Splicing Decisions Shape Neuronal Protein Function across the Transcriptome

• Published in: Posttranscriptional Gene Regulation pp. 163 - 180
• Main Authors: Dembowski, Jill A, Grabowski, Paula J
• Format: Book Chapter
• Language: English
• Published: Weinheim, Germany Wiley‐VCH Verlag GmbH & Co. KGaA 12.06.2013
• Subjects: Dscam; hnRNP and KH splicing factors; inducible exons; microRNAs; NMDA R1 receptor; protein modular functions; regulatory networks; splicing codes and signals; synaptic function and plasticity; tissue specificity
• ISBN: 3527322027; 9783527322022
• DOI: 10.1002/9783527665433.ch7

Alternative precursor mRNA (pre‐mRNA) splicing diversifies protein modular functions in ways that impact synaptic function and plasticity, as well as the development of neuronal circuitry. Precise control of exon skipping or inclusion comes from the dynamic balance of serine‐arginine (SR), heterogeneous ribonucleoprotein (hnRNP), and K‐homology (KH)‐type RNA‐binding proteins and their interactions with cognate RNA motif codes.
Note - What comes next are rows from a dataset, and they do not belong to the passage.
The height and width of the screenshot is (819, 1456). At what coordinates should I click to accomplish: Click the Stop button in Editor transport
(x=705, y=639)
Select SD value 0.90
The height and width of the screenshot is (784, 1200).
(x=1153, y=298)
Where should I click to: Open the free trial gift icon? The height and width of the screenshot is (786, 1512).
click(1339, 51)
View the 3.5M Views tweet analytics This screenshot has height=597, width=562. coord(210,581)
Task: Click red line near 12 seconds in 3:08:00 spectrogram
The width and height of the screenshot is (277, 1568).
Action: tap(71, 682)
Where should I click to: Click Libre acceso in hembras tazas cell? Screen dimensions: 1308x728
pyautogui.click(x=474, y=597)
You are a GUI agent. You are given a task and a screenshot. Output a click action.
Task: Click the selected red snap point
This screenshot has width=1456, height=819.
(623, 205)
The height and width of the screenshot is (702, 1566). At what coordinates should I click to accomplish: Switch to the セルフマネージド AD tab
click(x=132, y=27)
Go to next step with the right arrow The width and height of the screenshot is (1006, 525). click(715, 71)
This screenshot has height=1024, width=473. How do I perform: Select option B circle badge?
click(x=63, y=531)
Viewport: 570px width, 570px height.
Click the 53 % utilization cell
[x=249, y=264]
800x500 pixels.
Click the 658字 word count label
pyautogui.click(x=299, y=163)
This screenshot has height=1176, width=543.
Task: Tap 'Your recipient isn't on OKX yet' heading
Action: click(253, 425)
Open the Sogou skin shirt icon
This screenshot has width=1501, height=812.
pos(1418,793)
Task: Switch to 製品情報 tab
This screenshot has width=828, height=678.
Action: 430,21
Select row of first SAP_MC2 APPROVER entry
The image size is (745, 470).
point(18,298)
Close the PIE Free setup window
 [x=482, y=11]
Here we discuss the mechanisms of alternative splicing events that define neuronal protein functions and highlight the unique properties of splicing factors that confer tissue specificity and developmental control. Extended networks of regulation operate at the posttranscriptional level to modulate splicing factor expression in some cases with the involvement of microRNAs. Genome‐wide approaches used to understand the interplay of RNA splicing codes and factors that coordinate splicing regulation across the transcriptome are also discussed.